▶ TASK OBJECTIVE
Give the records again in full, exactly as they are.

[[ PROVIDED DATA, beginning ]]

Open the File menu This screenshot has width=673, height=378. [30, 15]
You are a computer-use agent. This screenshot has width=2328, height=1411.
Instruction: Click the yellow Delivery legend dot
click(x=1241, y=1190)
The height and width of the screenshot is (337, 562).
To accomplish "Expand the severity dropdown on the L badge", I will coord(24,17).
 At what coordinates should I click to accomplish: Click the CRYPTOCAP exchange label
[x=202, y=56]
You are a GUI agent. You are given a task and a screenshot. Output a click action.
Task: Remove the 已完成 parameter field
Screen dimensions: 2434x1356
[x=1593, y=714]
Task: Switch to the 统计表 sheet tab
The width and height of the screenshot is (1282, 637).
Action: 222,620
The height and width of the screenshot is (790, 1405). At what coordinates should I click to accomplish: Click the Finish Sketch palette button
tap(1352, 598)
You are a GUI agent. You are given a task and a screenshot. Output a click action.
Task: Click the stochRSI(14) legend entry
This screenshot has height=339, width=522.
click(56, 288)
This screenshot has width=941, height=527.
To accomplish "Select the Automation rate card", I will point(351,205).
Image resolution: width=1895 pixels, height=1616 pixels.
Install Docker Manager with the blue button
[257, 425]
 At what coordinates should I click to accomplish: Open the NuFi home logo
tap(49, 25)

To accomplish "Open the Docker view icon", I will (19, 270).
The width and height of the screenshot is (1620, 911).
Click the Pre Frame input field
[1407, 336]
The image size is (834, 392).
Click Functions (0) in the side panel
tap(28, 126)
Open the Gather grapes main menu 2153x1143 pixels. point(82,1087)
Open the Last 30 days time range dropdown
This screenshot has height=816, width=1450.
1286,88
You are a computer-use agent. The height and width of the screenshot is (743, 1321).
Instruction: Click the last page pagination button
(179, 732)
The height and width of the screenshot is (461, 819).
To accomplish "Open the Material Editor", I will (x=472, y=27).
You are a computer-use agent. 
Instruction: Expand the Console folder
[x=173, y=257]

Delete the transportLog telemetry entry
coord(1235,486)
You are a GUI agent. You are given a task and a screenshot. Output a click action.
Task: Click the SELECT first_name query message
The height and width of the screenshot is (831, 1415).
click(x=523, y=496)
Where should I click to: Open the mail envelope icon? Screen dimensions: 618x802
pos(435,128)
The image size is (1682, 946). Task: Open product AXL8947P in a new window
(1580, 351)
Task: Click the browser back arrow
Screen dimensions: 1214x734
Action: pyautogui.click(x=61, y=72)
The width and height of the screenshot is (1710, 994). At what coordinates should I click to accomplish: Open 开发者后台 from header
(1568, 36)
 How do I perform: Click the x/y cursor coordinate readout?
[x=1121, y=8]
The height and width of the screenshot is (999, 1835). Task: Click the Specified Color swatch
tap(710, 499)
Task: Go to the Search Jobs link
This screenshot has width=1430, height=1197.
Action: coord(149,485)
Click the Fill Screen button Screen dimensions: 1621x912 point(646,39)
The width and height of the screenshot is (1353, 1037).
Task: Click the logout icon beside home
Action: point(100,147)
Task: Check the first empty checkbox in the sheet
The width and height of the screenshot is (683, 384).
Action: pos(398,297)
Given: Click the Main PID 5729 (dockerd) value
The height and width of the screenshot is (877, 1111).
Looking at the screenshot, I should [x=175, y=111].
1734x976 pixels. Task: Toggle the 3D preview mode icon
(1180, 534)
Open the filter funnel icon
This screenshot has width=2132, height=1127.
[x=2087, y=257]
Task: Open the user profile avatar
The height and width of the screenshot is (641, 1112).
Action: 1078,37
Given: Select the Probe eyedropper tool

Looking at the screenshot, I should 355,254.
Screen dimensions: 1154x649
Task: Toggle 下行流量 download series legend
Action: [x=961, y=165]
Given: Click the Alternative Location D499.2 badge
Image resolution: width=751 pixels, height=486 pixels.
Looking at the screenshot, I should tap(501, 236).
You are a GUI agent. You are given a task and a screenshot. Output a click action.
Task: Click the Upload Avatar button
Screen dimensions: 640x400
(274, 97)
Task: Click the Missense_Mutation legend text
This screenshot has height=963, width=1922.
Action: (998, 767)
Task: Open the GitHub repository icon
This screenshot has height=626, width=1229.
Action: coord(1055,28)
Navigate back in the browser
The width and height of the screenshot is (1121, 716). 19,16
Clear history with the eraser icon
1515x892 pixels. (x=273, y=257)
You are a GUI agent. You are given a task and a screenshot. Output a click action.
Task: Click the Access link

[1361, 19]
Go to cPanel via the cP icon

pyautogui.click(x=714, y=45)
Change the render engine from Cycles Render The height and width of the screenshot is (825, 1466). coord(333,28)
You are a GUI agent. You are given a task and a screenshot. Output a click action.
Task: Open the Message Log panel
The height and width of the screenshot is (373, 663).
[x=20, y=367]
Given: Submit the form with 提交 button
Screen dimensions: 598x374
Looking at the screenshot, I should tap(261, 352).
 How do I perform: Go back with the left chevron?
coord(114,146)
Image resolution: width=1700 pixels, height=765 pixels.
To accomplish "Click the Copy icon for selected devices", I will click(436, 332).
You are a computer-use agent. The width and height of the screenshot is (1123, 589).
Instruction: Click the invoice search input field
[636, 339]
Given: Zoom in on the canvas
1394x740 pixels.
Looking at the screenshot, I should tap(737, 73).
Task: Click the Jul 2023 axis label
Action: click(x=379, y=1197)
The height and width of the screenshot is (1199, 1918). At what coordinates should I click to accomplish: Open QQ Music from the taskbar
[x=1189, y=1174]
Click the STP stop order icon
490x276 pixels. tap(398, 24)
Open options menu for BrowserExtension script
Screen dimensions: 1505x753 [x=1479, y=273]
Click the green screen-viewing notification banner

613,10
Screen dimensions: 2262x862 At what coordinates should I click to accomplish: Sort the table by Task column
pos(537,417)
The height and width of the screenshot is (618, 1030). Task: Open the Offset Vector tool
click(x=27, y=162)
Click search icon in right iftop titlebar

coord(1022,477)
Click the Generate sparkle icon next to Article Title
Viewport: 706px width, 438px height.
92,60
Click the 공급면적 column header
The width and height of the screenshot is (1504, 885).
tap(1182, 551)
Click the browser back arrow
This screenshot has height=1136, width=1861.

[[ PROVIDED DATA, end ]]

▶ OUTPUT OF THE EXERCISE
Open the File menu This screenshot has width=673, height=378. [30, 15]
You are a computer-use agent. This screenshot has width=2328, height=1411.
Instruction: Click the yellow Delivery legend dot
click(x=1241, y=1190)
The height and width of the screenshot is (337, 562).
To accomplish "Expand the severity dropdown on the L badge", I will coord(24,17).
 At what coordinates should I click to accomplish: Click the CRYPTOCAP exchange label
[x=202, y=56]
You are a GUI agent. You are given a task and a screenshot. Output a click action.
Task: Remove the 已完成 parameter field
Screen dimensions: 2434x1356
[x=1593, y=714]
Task: Switch to the 统计表 sheet tab
The width and height of the screenshot is (1282, 637).
Action: 222,620
The height and width of the screenshot is (790, 1405). At what coordinates should I click to accomplish: Click the Finish Sketch palette button
tap(1352, 598)
You are a GUI agent. You are given a task and a screenshot. Output a click action.
Task: Click the stochRSI(14) legend entry
This screenshot has height=339, width=522.
click(56, 288)
This screenshot has width=941, height=527.
To accomplish "Select the Automation rate card", I will point(351,205).
Image resolution: width=1895 pixels, height=1616 pixels.
Install Docker Manager with the blue button
[257, 425]
 At what coordinates should I click to accomplish: Open the NuFi home logo
tap(49, 25)

To accomplish "Open the Docker view icon", I will (19, 270).
The width and height of the screenshot is (1620, 911).
Click the Pre Frame input field
[1407, 336]
The image size is (834, 392).
Click Functions (0) in the side panel
tap(28, 126)
Open the Gather grapes main menu 2153x1143 pixels. point(82,1087)
Open the Last 30 days time range dropdown
This screenshot has height=816, width=1450.
1286,88
You are a computer-use agent. The height and width of the screenshot is (743, 1321).
Instruction: Click the last page pagination button
(179, 732)
The height and width of the screenshot is (461, 819).
To accomplish "Open the Material Editor", I will (x=472, y=27).
You are a computer-use agent. 
Instruction: Expand the Console folder
[x=173, y=257]

Delete the transportLog telemetry entry
coord(1235,486)
You are a GUI agent. You are given a task and a screenshot. Output a click action.
Task: Click the SELECT first_name query message
The height and width of the screenshot is (831, 1415).
click(x=523, y=496)
Where should I click to: Open the mail envelope icon? Screen dimensions: 618x802
pos(435,128)
The image size is (1682, 946). Task: Open product AXL8947P in a new window
(1580, 351)
Task: Click the browser back arrow
Screen dimensions: 1214x734
Action: pyautogui.click(x=61, y=72)
The width and height of the screenshot is (1710, 994). At what coordinates should I click to accomplish: Open 开发者后台 from header
(1568, 36)
 How do I perform: Click the x/y cursor coordinate readout?
[x=1121, y=8]
The height and width of the screenshot is (999, 1835). Task: Click the Specified Color swatch
tap(710, 499)
Task: Go to the Search Jobs link
This screenshot has width=1430, height=1197.
Action: coord(149,485)
Click the Fill Screen button Screen dimensions: 1621x912 point(646,39)
The width and height of the screenshot is (1353, 1037).
Task: Click the logout icon beside home
Action: point(100,147)
Task: Check the first empty checkbox in the sheet
The width and height of the screenshot is (683, 384).
Action: pos(398,297)
Given: Click the Main PID 5729 (dockerd) value
The height and width of the screenshot is (877, 1111).
Looking at the screenshot, I should [x=175, y=111].
1734x976 pixels. Task: Toggle the 3D preview mode icon
(1180, 534)
Open the filter funnel icon
This screenshot has width=2132, height=1127.
[x=2087, y=257]
Task: Open the user profile avatar
The height and width of the screenshot is (641, 1112).
Action: 1078,37
Given: Select the Probe eyedropper tool

Looking at the screenshot, I should 355,254.
Screen dimensions: 1154x649
Task: Toggle 下行流量 download series legend
Action: [x=961, y=165]
Given: Click the Alternative Location D499.2 badge
Image resolution: width=751 pixels, height=486 pixels.
Looking at the screenshot, I should tap(501, 236).
You are a GUI agent. You are given a task and a screenshot. Output a click action.
Task: Click the Upload Avatar button
Screen dimensions: 640x400
(274, 97)
Task: Click the Missense_Mutation legend text
This screenshot has height=963, width=1922.
Action: (998, 767)
Task: Open the GitHub repository icon
This screenshot has height=626, width=1229.
Action: coord(1055,28)
Navigate back in the browser
The width and height of the screenshot is (1121, 716). 19,16
Clear history with the eraser icon
1515x892 pixels. (x=273, y=257)
You are a GUI agent. You are given a task and a screenshot. Output a click action.
Task: Click the Access link

[1361, 19]
Go to cPanel via the cP icon

pyautogui.click(x=714, y=45)
Change the render engine from Cycles Render The height and width of the screenshot is (825, 1466). coord(333,28)
You are a GUI agent. You are given a task and a screenshot. Output a click action.
Task: Open the Message Log panel
The height and width of the screenshot is (373, 663).
[x=20, y=367]
Given: Submit the form with 提交 button
Screen dimensions: 598x374
Looking at the screenshot, I should tap(261, 352).
 How do I perform: Go back with the left chevron?
coord(114,146)
Image resolution: width=1700 pixels, height=765 pixels.
To accomplish "Click the Copy icon for selected devices", I will click(436, 332).
You are a computer-use agent. The width and height of the screenshot is (1123, 589).
Instruction: Click the invoice search input field
[636, 339]
Given: Zoom in on the canvas
1394x740 pixels.
Looking at the screenshot, I should tap(737, 73).
Task: Click the Jul 2023 axis label
Action: click(x=379, y=1197)
The height and width of the screenshot is (1199, 1918). At what coordinates should I click to accomplish: Open QQ Music from the taskbar
[x=1189, y=1174]
Click the STP stop order icon
490x276 pixels. tap(398, 24)
Open options menu for BrowserExtension script
Screen dimensions: 1505x753 [x=1479, y=273]
Click the green screen-viewing notification banner

613,10
Screen dimensions: 2262x862 At what coordinates should I click to accomplish: Sort the table by Task column
pos(537,417)
The height and width of the screenshot is (618, 1030). Task: Open the Offset Vector tool
click(x=27, y=162)
Click search icon in right iftop titlebar

coord(1022,477)
Click the Generate sparkle icon next to Article Title
Viewport: 706px width, 438px height.
92,60
Click the 공급면적 column header
The width and height of the screenshot is (1504, 885).
tap(1182, 551)
Click the browser back arrow
This screenshot has height=1136, width=1861.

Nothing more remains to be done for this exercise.